Eric Johnson
12-23-2017
This post is about Bitcoin, a digital currency. If you buy or sell bitcoins as a result of reading my writing I would be flattered, but don’t blame me for losing any money.
I do not have any positions in bitcoin or other crypto-currency. I do not think bitcoin is a good investment. I do think it is a wonderful alternative to scratch-offs and slots at a casino. By this I mean that I think it’s a really bad idea to invest significant portions of your net worth in Bitcoin, or to think that you can put your kids through college by buying them bitcoins and holding while they grow up. I think crypto-currency is awesome and really exciting and if you have the money to experiment in the space, more power to you.
To begin, let me clarify what I mean by an investment. When I think of an investment, I think of it as a vehicle through which I hope to accrue wealth over an extended period of time. More specifically, an investment should not lose my money and should provide stable income for the period of time over which I own it. One should be able to enter an investment with reasonable certaintity that it will not make them go broke.
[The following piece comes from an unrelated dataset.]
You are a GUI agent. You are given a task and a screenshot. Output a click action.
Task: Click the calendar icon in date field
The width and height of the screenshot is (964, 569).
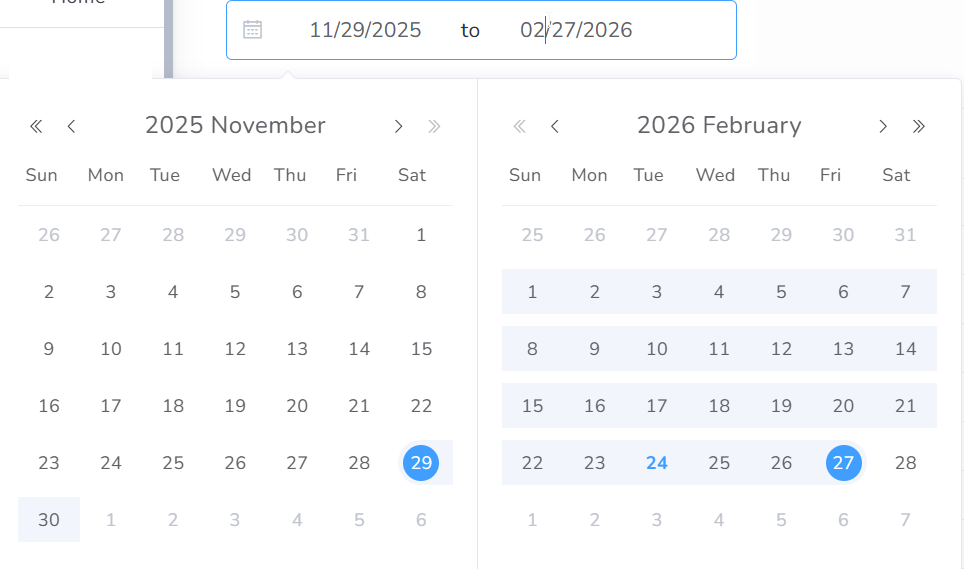click(253, 30)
My definition of an investment builds largely from Security Analysis by Graham and Dodd 1.
There were times that (in hindsight) bitcoin may have been a good investment. Around five years ago, when bitcoins were beginning to be used to buy physical things it would have been a good idea to buy some. However, if you were buying then, you were probably just doing so to find cheap deals for things you wanted on the internet. Now this is not the case. Bitcoin is not being used as a currency anymore2. Transactions take too long, price isn’t nearly stable enough, and the fees are too high. All of these factors mean that bitcoin cannot reasonably be used in its intended capacity, which diminishes any of the intrinsic value it once had.
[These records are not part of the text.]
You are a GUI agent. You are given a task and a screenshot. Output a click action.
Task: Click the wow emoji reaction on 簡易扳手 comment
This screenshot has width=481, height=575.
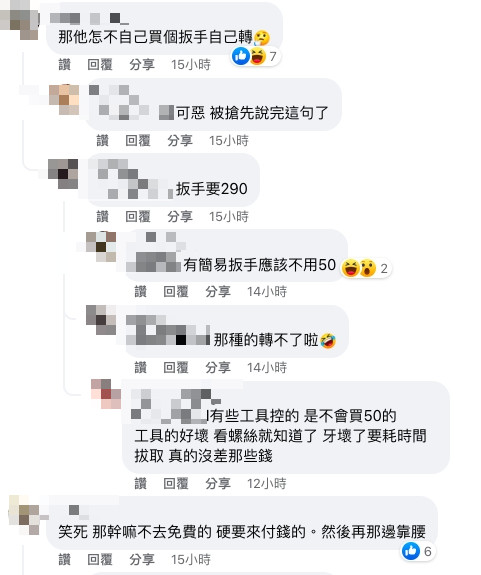tap(368, 268)
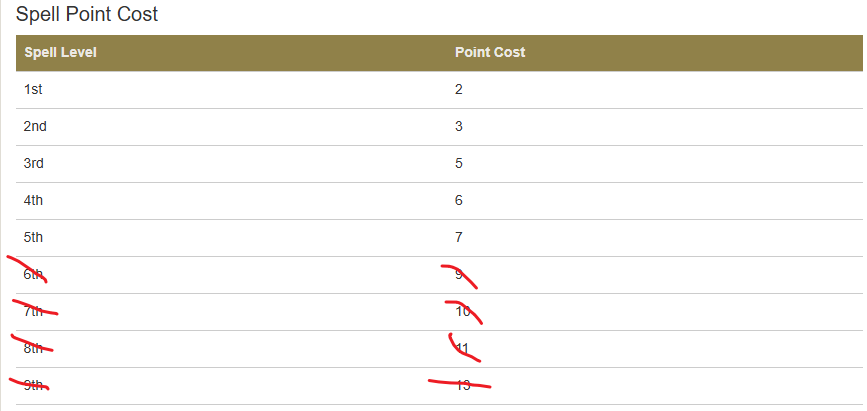Select the 4th spell level cell

pos(34,200)
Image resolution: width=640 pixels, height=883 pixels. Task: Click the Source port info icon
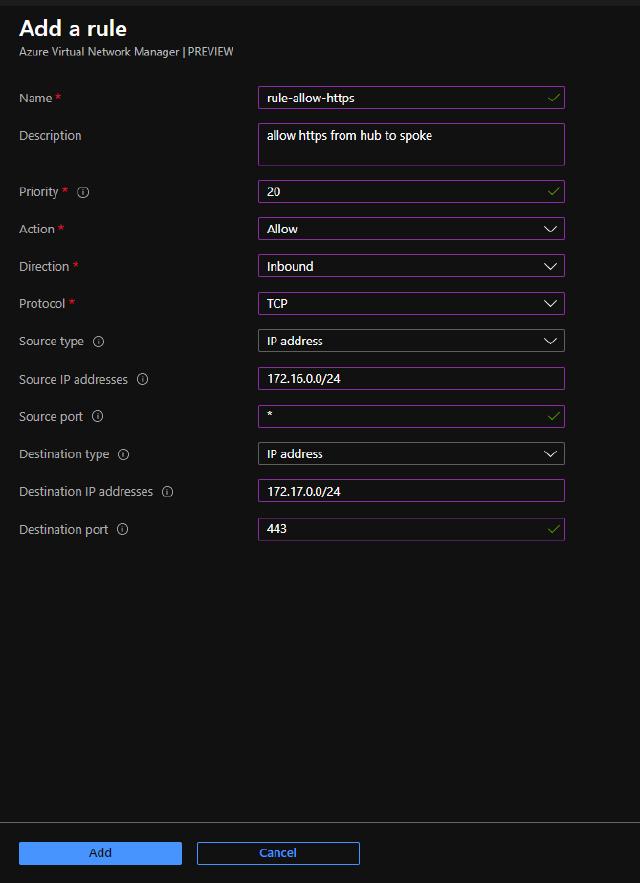click(x=97, y=417)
Early adopters bought bitcoin because of its potential to become the new currency of the world. I would be comfortable betting that the majority of early adopters were not buying Bitcoins for a quick profit or even to sell to after a few years. They bought (or mined) bitcoins because they were convinced it was the future and they wanted to own a piece.
Now people buy a bitcoin to sell it. When you want to own a bitcoin, you download an app, make a wallet, and make your purchase. To sell you press a button on your phone or computer. You might not even know your wallet’s information and owning a bitcoin probably doesn’t feel much different than a credit card transaction. I would guess that the majority of Bitcoin owners do not know how to send or receive the actual bitcoins they have in their wallets. The original mechanics of the blockchain and distributed ledger have been abstracted away so non-computer scientists can take part in the Bitcoin market to buy and sell coins with ease. Buying something just to sell it for profit to a bigger fool is speculation. In this case, when you bought a bitcoin, you were already the fool rewarding someone else’s speculative bet. When Bitcoin stopped being utilized for its intended use, it lost its title as a potential investment and gained the title of a fun speculation.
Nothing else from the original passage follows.